[Dataset entries]
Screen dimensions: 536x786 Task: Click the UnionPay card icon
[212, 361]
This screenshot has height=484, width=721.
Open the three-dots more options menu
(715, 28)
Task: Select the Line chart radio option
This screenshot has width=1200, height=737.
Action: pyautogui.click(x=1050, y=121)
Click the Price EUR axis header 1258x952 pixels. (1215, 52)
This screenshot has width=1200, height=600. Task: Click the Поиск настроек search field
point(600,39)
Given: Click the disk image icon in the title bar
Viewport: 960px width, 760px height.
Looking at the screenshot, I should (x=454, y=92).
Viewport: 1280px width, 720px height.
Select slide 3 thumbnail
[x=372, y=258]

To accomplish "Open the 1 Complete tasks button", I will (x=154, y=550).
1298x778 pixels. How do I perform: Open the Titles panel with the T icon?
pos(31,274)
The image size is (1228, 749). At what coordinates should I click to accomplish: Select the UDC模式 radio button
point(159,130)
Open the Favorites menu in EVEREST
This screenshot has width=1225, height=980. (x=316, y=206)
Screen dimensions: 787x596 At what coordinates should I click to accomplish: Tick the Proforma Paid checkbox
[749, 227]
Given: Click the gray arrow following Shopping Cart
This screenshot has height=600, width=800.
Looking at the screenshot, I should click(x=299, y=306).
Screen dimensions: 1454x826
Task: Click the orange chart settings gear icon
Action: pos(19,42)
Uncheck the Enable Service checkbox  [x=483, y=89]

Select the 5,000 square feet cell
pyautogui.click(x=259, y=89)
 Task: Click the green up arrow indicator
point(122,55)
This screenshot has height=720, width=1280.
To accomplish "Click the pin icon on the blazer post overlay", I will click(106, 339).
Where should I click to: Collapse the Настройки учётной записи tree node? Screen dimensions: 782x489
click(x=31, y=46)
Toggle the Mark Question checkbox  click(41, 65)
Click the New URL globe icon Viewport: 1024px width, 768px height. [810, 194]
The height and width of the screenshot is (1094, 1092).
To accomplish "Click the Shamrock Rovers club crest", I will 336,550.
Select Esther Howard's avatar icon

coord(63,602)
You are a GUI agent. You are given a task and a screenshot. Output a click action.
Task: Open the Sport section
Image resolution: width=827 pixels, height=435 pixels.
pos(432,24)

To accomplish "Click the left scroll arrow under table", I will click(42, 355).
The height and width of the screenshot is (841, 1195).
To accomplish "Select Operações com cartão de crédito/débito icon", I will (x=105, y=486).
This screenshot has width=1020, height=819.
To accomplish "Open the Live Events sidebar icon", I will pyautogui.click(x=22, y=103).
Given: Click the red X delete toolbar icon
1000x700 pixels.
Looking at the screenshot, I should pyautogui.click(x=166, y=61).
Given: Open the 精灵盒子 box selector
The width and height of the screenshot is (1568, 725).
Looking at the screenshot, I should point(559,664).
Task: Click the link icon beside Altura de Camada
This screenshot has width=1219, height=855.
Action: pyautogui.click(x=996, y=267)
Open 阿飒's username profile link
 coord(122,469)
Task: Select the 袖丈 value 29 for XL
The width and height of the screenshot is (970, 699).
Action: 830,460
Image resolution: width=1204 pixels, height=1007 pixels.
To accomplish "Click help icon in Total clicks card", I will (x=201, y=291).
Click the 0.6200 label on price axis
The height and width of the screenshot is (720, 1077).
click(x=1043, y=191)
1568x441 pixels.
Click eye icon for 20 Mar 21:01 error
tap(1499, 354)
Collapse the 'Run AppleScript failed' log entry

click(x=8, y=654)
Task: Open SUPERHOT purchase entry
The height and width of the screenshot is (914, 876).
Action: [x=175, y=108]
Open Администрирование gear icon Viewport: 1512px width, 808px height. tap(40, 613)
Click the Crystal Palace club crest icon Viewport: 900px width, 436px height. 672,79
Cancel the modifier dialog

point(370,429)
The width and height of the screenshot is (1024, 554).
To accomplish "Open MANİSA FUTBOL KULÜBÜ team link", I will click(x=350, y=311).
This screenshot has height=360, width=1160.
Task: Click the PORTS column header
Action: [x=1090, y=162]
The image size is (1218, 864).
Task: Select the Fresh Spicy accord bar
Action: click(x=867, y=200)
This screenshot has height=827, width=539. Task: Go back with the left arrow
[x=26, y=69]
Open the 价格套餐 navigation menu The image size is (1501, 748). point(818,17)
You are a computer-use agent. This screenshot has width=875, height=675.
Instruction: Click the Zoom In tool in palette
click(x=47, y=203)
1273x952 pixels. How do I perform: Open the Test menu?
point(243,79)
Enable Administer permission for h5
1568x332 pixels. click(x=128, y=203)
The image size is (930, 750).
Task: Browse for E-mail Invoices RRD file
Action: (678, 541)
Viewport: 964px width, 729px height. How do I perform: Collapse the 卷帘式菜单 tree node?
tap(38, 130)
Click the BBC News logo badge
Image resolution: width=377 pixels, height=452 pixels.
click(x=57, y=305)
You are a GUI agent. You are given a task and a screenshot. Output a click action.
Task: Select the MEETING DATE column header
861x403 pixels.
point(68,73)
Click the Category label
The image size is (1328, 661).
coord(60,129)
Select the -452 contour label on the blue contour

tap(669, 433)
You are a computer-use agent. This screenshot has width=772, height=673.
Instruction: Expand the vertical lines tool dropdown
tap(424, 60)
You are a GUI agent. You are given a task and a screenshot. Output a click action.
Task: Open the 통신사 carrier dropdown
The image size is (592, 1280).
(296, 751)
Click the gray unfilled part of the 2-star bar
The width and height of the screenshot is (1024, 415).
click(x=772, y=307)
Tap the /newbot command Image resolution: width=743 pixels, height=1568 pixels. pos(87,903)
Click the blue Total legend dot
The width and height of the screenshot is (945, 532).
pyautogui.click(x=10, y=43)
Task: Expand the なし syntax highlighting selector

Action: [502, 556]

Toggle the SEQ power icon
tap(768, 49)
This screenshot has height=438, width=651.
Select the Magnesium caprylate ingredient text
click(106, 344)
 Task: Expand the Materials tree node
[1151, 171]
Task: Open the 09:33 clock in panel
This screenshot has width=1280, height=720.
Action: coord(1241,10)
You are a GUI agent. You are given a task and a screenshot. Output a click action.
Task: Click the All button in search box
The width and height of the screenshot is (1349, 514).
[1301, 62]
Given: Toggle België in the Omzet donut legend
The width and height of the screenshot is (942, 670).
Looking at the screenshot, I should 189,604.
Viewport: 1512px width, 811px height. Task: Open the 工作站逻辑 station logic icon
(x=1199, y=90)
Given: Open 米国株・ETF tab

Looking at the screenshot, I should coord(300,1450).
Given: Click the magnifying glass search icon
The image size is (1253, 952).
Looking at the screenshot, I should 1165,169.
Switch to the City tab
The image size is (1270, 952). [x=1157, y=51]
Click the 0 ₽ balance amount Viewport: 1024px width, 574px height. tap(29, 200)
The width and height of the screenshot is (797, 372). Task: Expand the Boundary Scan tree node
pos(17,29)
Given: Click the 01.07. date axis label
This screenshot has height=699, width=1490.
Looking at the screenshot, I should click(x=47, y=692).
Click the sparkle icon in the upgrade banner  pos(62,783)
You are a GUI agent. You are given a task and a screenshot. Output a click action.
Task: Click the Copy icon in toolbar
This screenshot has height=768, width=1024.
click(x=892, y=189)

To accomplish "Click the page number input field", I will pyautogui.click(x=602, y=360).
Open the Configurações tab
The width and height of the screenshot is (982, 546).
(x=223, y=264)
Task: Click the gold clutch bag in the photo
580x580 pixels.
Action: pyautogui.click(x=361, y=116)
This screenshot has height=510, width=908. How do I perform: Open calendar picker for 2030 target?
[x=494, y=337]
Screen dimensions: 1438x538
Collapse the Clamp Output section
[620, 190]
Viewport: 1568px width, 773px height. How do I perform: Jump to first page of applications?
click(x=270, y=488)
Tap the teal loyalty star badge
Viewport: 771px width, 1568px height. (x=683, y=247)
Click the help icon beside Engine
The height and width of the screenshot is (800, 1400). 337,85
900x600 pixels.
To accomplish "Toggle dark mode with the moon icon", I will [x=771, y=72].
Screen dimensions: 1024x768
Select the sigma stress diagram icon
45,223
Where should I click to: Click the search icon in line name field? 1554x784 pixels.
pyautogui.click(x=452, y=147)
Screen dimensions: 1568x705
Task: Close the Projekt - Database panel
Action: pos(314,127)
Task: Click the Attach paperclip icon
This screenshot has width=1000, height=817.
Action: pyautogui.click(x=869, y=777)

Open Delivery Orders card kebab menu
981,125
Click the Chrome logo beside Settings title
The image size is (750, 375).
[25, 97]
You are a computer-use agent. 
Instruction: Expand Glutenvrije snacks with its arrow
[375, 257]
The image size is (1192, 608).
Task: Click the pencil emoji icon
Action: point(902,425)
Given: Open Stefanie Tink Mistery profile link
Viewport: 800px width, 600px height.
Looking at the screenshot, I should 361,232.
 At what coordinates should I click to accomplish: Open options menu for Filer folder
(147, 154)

- Work instructions: All lines from the one that contains "Task: Click the Attach paperclip icon" to the end of the records above are to be copied exactly; leave out the rest.

- Result:
Task: Click the Attach paperclip icon
This screenshot has width=1000, height=817.
Action: pyautogui.click(x=869, y=777)

Open Delivery Orders card kebab menu
981,125
Click the Chrome logo beside Settings title
The image size is (750, 375).
[25, 97]
You are a computer-use agent. 
Instruction: Expand Glutenvrije snacks with its arrow
[375, 257]
The image size is (1192, 608).
Task: Click the pencil emoji icon
Action: point(902,425)
Given: Open Stefanie Tink Mistery profile link
Viewport: 800px width, 600px height.
Looking at the screenshot, I should 361,232.
 At what coordinates should I click to accomplish: Open options menu for Filer folder
(147, 154)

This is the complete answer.